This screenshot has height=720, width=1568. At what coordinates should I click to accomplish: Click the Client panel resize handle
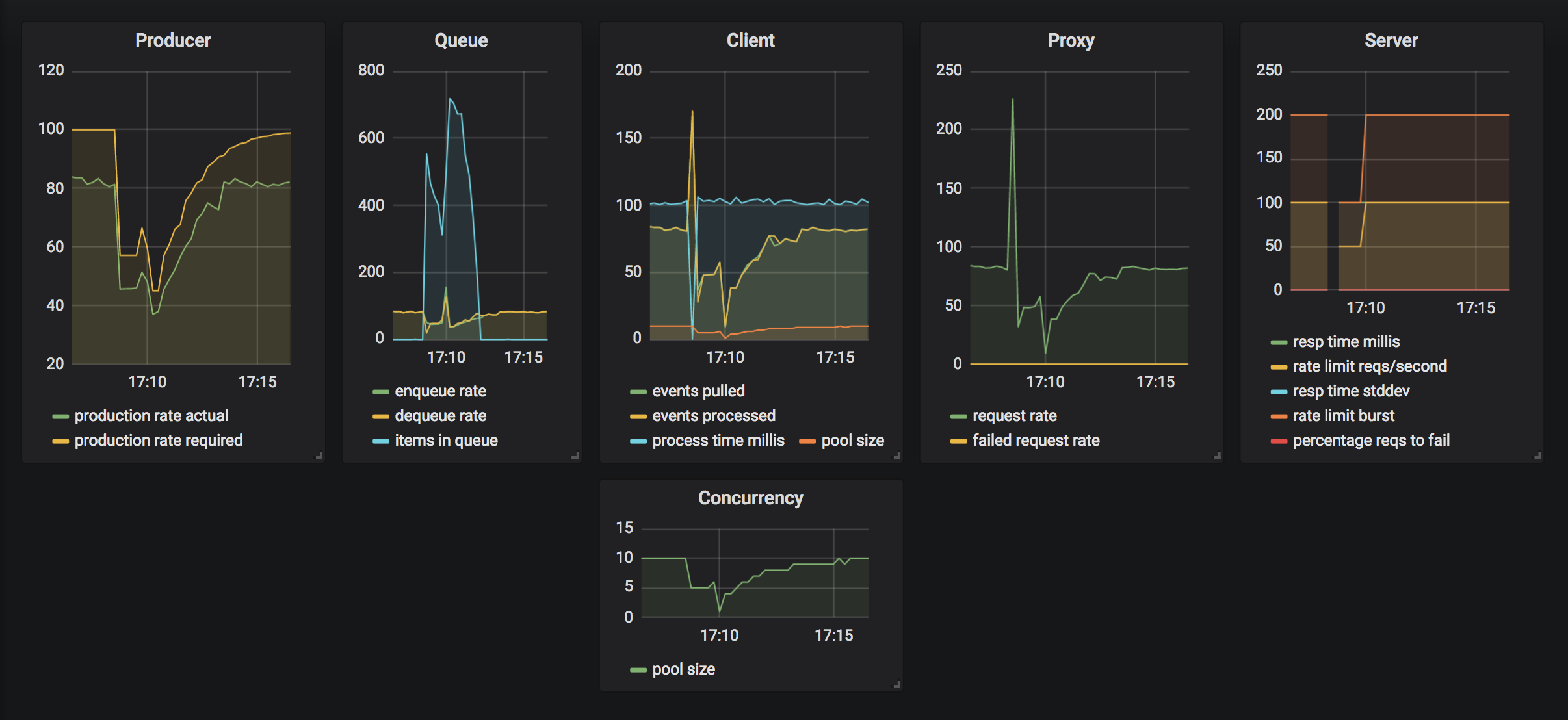pos(897,456)
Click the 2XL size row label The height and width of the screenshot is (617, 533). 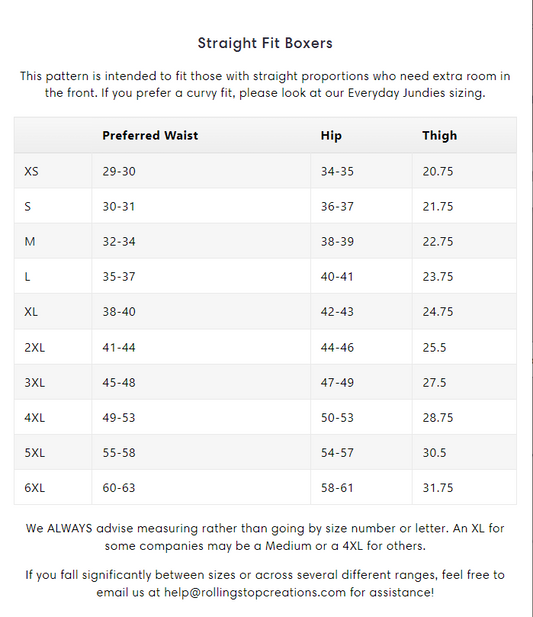(35, 347)
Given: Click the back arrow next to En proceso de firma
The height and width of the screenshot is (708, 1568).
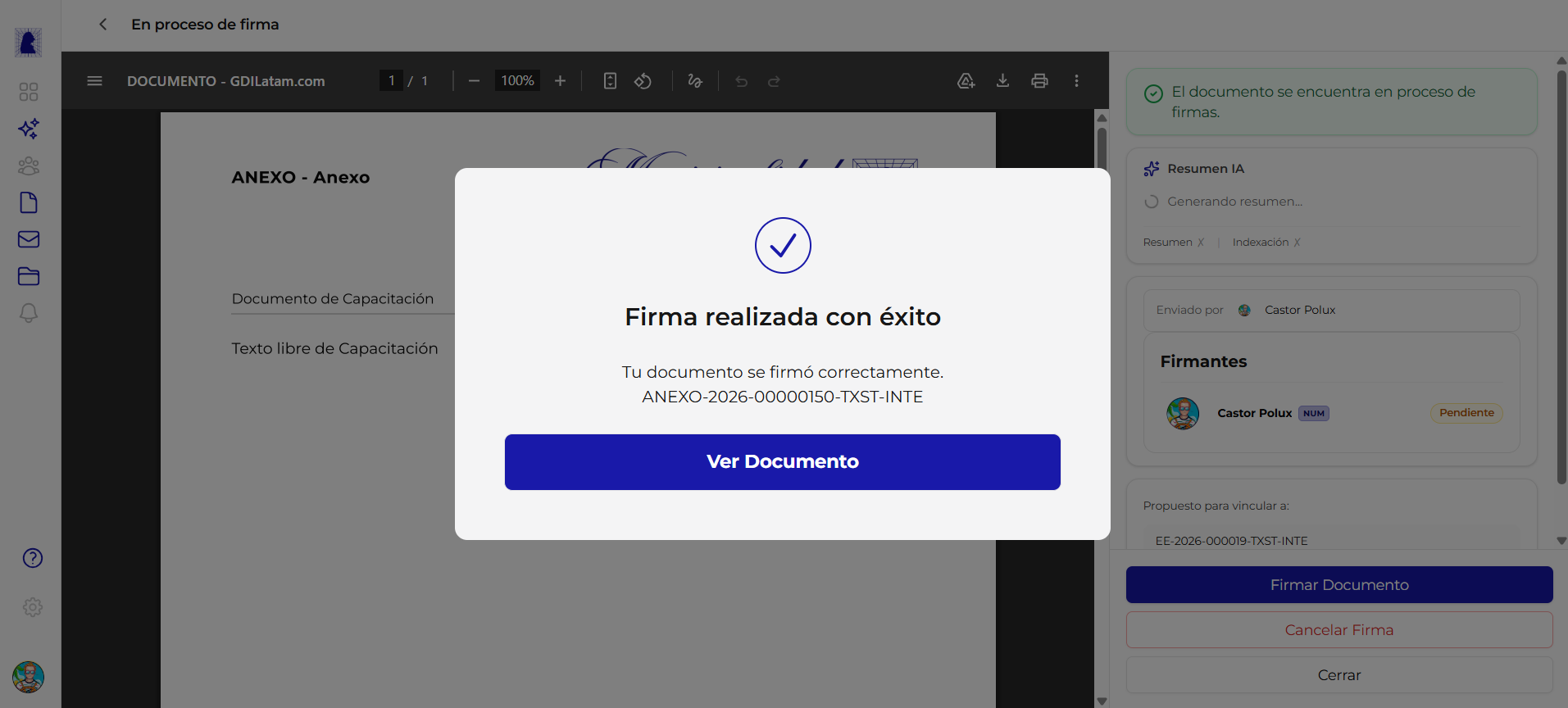Looking at the screenshot, I should click(103, 25).
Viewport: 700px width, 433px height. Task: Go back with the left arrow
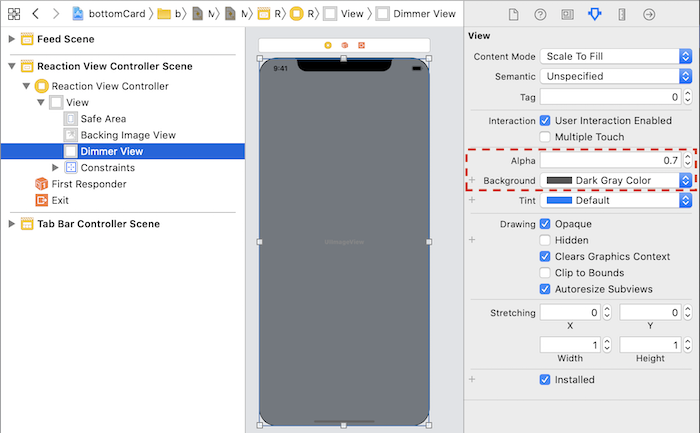click(x=36, y=14)
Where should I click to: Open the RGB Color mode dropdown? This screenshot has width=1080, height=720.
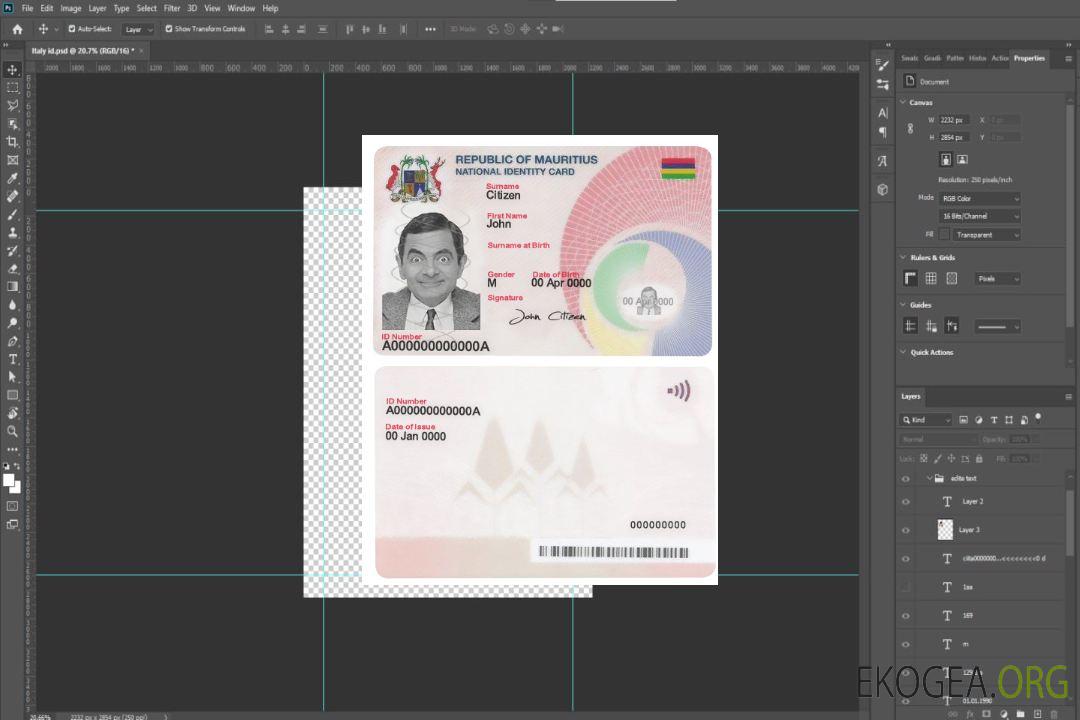point(980,198)
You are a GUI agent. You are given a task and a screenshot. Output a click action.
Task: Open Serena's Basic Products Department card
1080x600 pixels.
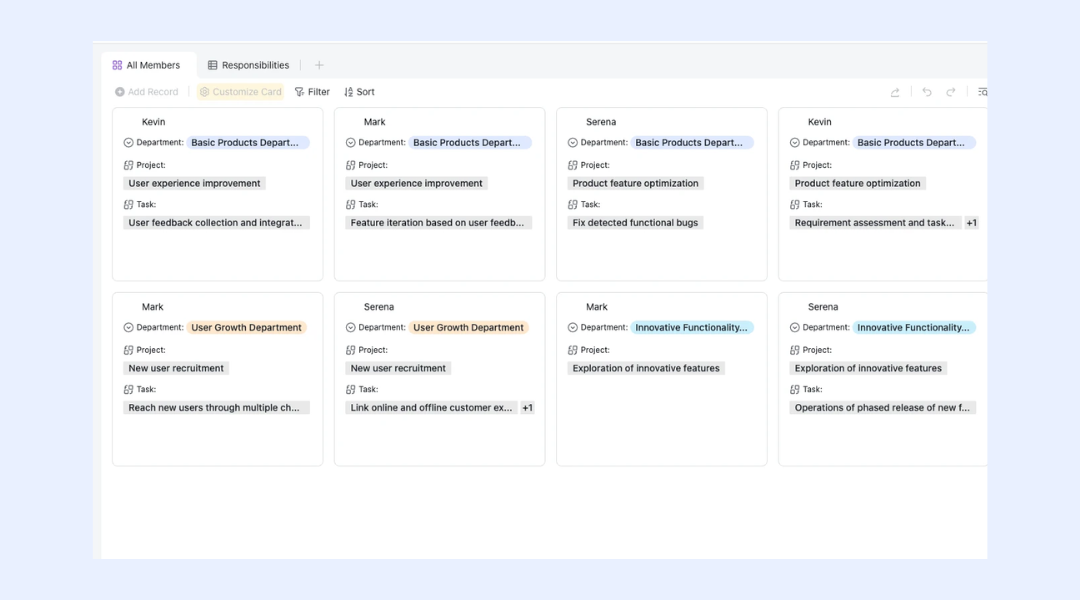(x=661, y=194)
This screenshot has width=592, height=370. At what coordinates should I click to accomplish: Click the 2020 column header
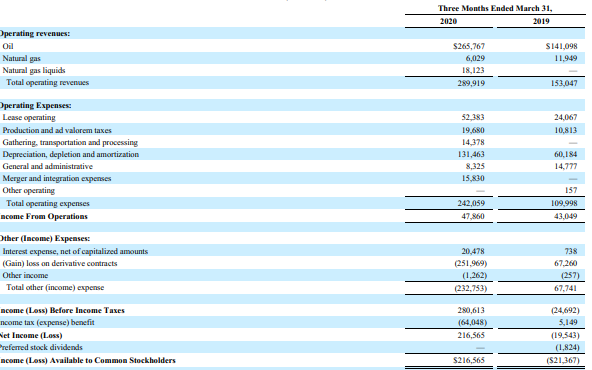point(448,22)
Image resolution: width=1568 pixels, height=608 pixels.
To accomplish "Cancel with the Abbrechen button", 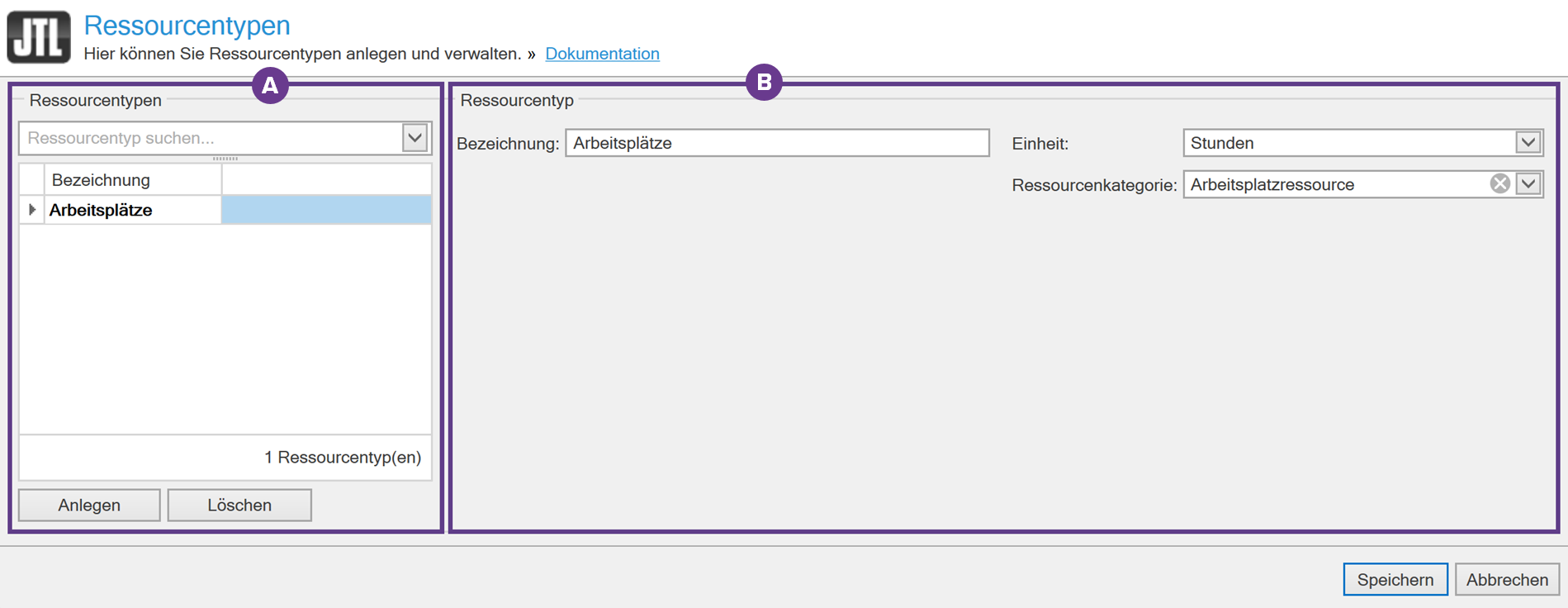I will [1507, 580].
■ ■ ■ ■ ■
Task description:
In the data above, take the line with "The height and width of the screenshot is (708, 1568).", the line with "Task: Open Serena's", and every line between, and set them down exactly without pictures.

Result of this exercise:
The height and width of the screenshot is (708, 1568).
Looking at the screenshot, I should click(103, 25).
Viewport: 700px width, 433px height. Task: Go back with the left arrow
click(x=36, y=14)
Where should I click to: Open the RGB Color mode dropdown? This screenshot has width=1080, height=720.
point(980,198)
You are a GUI agent. You are given a task and a screenshot. Output a click action.
Task: Open Serena's Basic Products Department card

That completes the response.